Direito à Intolerância: Direito Natural?

Você não nos deu um coração para nos odiarmos e mãos para nos matarmos. Faça que nos ajudemos mutuamente a suportar o fardo de uma vida dolorosa e transitória.
Que as pequenas diferenças entre as roupas que cobrem nossos débeis corpos, entre todas as nossas linguagens insuficientes, entre todos os nossos costumes ridículos, entre todas as nossas leis imperfeitas, entre todas as nossas opiniões sem sentido, entre todas as nossas condições tão desproporcionais aos nossos olhos e tão iguais perante ti; que todas essas pequenas nuances que distinguem os átomos chamados homens não sejam sinais de ódio e perseguição!

Voltaire, Tratado sobre a Tolerância, 1763, Cap XXIII

O direito à liberdade de expressão é proclamado aos quatro ventos como principio estruturante da convivência humana.  Expressar o que pensa da vida e do mundo garante identidade ao indivíduo. De fato, o discurso enquanto manifestação da visão de mundo dá materialidade à racionalidade particular que habita em cada um de nós, àquilo que somos e pretendemos ser. Nós, seres humanos entramos em relação para produzir o necessário à reprodução de nossas vidas e de nossa convivência a partir de argumentos que apresentamos para pormos em movimento as dimensões humanas e do mundo objetivo no sentido e modo que consideramos mais adequados. Acima de tudo, constitui  princípio imprescritível que garante a cada ser humano a possibilidade de manifestar seus juízos de valor para levar adiante seu projeto de vida, promover a defesa e denúncia das irracionalidades, dos abusos, das violações, e também buscar compartilhar convicções. Trata-se de um direito natural de todos homens e mulheres. Quando o direito à livre expressão é exercido para excluir, agredir o outro, difamar e difundir mentiras torna-se intolerância. Não existe o ‘direito à intolerância’.

O filósofo Voltaire aborda esse limite da intolerância, em seu Tratado sobre a Tolerância, publicado em 1.763. Ele escreveu sua obra em resposta ao caso de Jean Calas, acusado injustamente, por razões religiosas, de assassinato de seu filho, que, na verdade, havia se suicidado. Calas era protestante e seu filho havia se convertido ao catolicismo. Sua sentença foi executada em praça pública pelo suplício da roda, com posterior estrangulamento e queima do corpo em fogueira. Mais tarde o caso reaberto e sua família foi reabilitada.

Se a Intolerância pode ser de Direito Natural e de Direito Humano

Direito natural é aquele que a natureza indica a todos os homens. Você cria um filho, ele lhe deve respeito na qualidade de seu pai e reconhecimento na qualidade de seu benfeitor. Você tem direito aos produtos da terra que cultivou com suas próprias mãos. Você fez ou recebeu uma promessa; ela deve ser cumprida.

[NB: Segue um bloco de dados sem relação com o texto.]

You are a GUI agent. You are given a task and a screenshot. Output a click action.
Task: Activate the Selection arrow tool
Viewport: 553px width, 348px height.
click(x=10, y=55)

O direito humano não pode ser fundamentado em nenhum caso senão sobre esse direito da natureza; e o grande princípio, o princípio universal de um e do outro, é o mesmo em toda a terra: “Não faças aos outros o que não queres que te façam”. Ora, não se percebe como, segundo esse princípio, um homem poderia dizer a outro: “Crê no que eu creio e não no que não podes crer; caso contrário, morrerás”. É isso que se diz em Portugal, na Espanha ou em Goa. Atualmente, em alguns outros países, prefere-se dizer: “Crê, ou te odiarei; crê, ou te farei todo o mal que estiver a meu alcance; monstro, se não tens minha religião, então não tens religião nenhuma; terás de ser um motivo de horror para teus vizinhos, tua cidade e tua província”.

Se fosse o direito humano que nos levasse a nos conduzirmos dessa maneira, seria necessário que os japoneses detestassem os chineses, que, por sua vez, execrariam os siameses; estes perseguiriam os habitantes do Ganges, que se lançariam contra os moradores do Indo; um mongol arrancaria o coração do primeiro malabar que encontrasse; os malabares poderiam matar os persas, que poderiam massacrar os turcos: e todos juntos se lançariam contra os cristãos, se bem que estes vêm de fato devorando uns aos outros há muito tempo.

O direito da intolerância é, portanto, absurdo e bárbaro. É o direito dos tigres, sendo bem mais horrível também, porque os tigres dilaceram com suas presas para comer, enquanto nós nos exterminamos por causa de alguns parágrafos.